- [Texto analizado]:

Ayer se llegó M. a vernos. Venía sostenida del brazo porque aún no mueve bien la parte derecha del cuerpo. Se encontraba mejor y por eso había pedido que la trajeran.
Andaba despacio pero la sonrisa le precedía por el pasillo larguísimo y se colaba por las oficinas, más alegre y también más serena, sin chisporroteos, sin la impaciencia de antes, como a fuego lento.
Tenía tantas ganas de verla como miedo. En los cuatro meses transcurridos desde el diagnóstico feroz he dado muchos golpecitos al despacho abierto, vacío, inquietante como una carátula griega. No sé si los pudo oír desde la clínica pero esa era la oración que mejor me salía. La otra se enredaba con la hipocondría, el desconcierto y el temor a la oscuridad y acababa hecha un lío que Dios sabrá cómo interpretar. Pero los golpecitos, no; los golpecitos, un guiño, unas palabras breves: “Hola, M., ¿me oyes? Me estoy acordando de ti”.

- [Ejercicios por resolver]:
A. Reproduce literalmente el pasaje del texto sobre la visita de M. que arranca en las palabras “Ayer se llegó” y concluye tras “que la trajeran.”.
B. Prosigue el texto sobre la visita de M. a partir de su última oración.
Los registros no hacen falta para resolver nada.

- [Entradas registradas]:
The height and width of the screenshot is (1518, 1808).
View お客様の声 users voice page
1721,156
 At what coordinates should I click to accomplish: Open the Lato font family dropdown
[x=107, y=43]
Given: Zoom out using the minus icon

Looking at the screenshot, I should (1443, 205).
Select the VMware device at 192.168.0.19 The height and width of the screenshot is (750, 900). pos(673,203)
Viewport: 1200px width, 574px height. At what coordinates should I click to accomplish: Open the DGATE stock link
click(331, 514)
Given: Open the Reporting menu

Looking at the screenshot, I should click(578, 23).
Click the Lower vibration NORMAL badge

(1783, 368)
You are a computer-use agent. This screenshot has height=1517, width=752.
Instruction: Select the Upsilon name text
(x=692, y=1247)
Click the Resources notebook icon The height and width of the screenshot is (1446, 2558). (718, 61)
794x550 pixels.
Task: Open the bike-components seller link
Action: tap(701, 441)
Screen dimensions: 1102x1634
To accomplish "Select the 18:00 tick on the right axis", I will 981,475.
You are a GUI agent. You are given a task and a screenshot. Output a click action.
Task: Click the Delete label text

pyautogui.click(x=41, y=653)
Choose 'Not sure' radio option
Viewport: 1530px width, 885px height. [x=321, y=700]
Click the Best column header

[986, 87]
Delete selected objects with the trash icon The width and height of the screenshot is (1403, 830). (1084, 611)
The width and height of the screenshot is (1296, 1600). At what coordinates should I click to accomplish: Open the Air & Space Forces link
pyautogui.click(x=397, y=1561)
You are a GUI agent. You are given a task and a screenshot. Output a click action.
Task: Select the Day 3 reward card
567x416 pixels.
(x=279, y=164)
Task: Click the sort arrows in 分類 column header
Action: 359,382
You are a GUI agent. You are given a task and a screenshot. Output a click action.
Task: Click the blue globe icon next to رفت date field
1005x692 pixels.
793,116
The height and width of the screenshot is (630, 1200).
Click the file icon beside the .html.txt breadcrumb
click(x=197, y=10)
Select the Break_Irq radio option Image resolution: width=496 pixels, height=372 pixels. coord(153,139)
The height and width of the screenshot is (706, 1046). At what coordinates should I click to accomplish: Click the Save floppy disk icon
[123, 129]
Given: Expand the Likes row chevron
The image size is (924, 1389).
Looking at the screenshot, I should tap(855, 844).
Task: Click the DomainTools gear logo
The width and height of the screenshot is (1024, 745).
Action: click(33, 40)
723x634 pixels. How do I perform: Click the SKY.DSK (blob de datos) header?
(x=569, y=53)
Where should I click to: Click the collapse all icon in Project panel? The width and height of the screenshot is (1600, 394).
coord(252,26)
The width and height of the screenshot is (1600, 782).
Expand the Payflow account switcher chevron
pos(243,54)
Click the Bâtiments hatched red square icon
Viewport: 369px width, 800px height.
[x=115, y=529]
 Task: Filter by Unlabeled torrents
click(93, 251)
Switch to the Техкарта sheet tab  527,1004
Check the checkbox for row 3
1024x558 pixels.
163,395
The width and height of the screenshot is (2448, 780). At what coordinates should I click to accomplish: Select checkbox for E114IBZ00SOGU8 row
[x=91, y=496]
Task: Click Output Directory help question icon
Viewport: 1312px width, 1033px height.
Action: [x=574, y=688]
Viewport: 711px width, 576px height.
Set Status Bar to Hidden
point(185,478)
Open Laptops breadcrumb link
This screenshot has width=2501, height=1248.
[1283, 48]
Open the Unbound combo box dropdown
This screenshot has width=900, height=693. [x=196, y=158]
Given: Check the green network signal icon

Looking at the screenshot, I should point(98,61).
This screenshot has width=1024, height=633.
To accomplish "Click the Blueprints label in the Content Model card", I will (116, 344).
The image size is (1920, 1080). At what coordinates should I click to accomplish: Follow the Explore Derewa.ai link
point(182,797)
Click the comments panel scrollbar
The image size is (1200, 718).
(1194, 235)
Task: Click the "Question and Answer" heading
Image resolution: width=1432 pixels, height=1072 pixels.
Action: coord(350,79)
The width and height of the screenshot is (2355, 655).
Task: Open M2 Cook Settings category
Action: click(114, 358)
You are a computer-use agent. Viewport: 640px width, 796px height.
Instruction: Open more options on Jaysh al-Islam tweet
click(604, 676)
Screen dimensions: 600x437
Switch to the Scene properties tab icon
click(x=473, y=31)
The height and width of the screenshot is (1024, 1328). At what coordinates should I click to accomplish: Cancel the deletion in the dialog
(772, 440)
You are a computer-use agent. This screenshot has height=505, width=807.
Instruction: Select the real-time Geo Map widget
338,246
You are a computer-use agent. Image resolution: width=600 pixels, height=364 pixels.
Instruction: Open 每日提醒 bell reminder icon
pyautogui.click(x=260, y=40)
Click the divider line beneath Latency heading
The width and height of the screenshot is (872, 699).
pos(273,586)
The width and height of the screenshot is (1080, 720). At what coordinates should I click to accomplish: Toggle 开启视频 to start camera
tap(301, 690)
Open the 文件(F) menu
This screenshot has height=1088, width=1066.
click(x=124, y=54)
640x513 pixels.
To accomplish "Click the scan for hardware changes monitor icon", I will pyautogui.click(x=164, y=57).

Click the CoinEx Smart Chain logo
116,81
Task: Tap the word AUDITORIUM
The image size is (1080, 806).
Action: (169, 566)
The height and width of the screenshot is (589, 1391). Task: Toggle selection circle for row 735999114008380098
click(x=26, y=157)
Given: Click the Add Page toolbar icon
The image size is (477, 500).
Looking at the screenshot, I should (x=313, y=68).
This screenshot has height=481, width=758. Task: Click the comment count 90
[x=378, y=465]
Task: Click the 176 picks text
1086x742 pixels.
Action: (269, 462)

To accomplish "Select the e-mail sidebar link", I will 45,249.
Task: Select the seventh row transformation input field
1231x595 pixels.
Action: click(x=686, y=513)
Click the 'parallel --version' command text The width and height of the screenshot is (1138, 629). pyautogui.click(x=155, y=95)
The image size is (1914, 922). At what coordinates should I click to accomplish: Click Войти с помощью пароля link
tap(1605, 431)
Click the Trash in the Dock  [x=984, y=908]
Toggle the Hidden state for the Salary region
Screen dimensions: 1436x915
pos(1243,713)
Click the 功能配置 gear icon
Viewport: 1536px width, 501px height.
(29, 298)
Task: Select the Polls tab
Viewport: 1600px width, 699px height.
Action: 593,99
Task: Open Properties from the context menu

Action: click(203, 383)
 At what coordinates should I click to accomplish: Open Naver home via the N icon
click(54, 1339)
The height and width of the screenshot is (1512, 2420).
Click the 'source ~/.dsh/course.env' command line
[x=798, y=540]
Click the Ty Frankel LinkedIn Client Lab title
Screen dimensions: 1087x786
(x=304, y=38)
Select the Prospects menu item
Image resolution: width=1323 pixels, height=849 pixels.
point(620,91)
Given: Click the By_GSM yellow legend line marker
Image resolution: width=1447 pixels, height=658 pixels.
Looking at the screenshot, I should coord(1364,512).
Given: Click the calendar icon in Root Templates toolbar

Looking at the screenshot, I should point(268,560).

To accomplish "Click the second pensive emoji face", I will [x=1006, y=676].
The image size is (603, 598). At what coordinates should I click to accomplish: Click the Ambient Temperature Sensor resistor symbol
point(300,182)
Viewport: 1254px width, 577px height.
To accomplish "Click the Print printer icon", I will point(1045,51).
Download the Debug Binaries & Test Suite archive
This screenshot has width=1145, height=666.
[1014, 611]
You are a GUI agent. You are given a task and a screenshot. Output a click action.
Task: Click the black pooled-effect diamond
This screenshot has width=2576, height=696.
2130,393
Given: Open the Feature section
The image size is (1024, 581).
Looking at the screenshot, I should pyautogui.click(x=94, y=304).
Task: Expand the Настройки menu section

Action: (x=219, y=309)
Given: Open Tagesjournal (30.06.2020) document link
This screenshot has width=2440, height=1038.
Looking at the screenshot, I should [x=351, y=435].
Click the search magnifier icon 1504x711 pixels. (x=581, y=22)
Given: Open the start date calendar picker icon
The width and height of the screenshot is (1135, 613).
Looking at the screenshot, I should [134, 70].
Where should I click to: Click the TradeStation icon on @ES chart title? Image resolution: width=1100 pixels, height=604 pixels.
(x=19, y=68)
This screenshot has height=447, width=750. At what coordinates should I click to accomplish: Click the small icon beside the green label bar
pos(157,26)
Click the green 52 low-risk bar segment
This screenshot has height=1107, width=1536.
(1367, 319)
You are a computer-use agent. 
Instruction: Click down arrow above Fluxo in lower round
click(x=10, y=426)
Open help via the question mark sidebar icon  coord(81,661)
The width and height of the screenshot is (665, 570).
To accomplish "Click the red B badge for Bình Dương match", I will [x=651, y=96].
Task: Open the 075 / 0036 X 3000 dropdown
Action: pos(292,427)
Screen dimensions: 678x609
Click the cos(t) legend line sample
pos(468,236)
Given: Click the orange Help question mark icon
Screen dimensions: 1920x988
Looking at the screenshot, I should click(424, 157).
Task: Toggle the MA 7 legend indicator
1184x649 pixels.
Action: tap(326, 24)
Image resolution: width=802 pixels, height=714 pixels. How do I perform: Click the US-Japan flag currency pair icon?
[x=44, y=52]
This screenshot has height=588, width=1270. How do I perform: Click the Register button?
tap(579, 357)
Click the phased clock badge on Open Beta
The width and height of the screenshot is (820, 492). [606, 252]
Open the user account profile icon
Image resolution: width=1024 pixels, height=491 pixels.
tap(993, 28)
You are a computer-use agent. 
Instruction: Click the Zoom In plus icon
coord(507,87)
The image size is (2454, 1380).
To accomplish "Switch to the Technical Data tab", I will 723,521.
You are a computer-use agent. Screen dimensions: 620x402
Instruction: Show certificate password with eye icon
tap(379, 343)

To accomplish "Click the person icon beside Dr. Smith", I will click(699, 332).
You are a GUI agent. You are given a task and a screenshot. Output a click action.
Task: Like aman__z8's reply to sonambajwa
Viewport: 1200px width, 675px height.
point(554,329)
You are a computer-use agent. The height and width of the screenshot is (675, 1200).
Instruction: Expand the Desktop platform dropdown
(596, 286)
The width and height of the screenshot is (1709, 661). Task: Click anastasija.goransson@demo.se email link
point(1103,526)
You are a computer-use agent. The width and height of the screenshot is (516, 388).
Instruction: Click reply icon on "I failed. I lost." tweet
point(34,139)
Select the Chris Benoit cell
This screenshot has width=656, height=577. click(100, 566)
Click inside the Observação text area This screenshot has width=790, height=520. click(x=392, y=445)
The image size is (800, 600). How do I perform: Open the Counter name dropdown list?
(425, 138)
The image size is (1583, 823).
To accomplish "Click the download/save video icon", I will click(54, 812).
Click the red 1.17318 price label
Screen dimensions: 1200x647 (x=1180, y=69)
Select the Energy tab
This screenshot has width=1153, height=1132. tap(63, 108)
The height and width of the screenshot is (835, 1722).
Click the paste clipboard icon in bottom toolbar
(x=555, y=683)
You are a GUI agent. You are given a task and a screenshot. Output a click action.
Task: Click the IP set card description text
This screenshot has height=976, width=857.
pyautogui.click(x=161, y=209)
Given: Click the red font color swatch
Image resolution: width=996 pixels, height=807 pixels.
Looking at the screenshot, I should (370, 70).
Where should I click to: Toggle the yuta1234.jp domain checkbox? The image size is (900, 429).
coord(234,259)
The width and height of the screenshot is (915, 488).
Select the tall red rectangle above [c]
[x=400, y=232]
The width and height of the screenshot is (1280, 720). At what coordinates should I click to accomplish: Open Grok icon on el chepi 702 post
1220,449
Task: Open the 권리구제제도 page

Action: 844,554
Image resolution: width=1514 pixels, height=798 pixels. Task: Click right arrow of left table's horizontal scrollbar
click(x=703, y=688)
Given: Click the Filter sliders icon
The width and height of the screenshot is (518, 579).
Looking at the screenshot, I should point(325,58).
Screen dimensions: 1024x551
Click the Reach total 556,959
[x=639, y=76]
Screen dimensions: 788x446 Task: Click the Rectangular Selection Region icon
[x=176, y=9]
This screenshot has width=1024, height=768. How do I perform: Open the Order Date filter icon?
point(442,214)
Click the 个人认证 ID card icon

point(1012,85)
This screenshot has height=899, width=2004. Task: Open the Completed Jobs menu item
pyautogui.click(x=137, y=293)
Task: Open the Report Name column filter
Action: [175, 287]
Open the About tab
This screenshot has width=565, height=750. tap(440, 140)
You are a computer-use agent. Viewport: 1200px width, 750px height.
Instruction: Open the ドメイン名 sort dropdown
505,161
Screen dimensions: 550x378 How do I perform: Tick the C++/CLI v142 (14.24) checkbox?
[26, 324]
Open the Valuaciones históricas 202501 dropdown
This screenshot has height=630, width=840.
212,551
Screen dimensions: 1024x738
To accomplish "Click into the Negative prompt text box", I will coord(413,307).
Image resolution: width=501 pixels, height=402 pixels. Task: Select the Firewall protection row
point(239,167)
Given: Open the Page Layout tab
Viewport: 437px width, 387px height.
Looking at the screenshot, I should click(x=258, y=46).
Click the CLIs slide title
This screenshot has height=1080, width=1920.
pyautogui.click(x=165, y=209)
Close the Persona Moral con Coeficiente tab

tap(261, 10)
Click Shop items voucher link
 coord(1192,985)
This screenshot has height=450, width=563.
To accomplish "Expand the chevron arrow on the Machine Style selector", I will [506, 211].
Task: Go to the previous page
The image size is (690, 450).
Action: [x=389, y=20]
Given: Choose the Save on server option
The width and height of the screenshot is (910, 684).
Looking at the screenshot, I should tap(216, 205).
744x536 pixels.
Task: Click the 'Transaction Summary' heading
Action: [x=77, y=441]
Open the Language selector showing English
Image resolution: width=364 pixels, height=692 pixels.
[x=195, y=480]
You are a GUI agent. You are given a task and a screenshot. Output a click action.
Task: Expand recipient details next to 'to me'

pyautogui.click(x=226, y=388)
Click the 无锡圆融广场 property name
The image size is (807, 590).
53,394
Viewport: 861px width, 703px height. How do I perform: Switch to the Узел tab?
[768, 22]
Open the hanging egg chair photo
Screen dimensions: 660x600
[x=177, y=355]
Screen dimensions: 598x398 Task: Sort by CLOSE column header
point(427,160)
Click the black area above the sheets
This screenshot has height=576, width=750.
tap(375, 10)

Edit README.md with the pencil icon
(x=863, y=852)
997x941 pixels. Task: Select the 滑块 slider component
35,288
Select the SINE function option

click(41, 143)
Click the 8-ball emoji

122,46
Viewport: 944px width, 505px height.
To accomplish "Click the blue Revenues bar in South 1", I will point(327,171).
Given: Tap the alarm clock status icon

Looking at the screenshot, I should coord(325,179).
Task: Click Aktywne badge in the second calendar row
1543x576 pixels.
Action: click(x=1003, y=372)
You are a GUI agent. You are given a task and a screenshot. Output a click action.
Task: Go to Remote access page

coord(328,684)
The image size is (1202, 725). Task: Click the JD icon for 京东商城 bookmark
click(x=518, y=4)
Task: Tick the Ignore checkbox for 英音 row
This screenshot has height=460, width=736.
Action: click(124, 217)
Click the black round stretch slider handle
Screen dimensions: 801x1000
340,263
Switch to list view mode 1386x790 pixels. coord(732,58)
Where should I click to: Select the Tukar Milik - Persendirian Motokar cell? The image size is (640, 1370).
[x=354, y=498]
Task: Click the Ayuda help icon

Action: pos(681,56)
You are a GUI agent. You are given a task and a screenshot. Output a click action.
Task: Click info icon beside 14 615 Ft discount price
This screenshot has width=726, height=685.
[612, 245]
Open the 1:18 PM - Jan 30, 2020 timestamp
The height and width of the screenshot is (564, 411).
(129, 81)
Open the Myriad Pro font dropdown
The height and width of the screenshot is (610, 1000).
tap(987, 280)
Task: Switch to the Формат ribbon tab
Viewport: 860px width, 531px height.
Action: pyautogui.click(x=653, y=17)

- [Resultados obtenidos]:
A.
Ayer se llegó M. a vernos. Venía sostenida del brazo porque aún no mueve bien la parte derecha del cuerpo. Se encontraba mejor y por eso había pedido que la trajeran.

B.
Ayer, cuando se interesaba por mi trabajo y por mis padres, lo único importante en este mundo en aquel instante, cuando me prometía ilusionada rezar por ellos, cuando buscaba la palabra precisa como una estrella al borde del agujero negro, se rompió la máscara, se disolvió el terror nocturno.
Desde la orilla de su mirada tranquila, M. me sonreía y su mano derecha y poderosa tiraba de mí que me estaba hundiendo… y yo no lo sabía.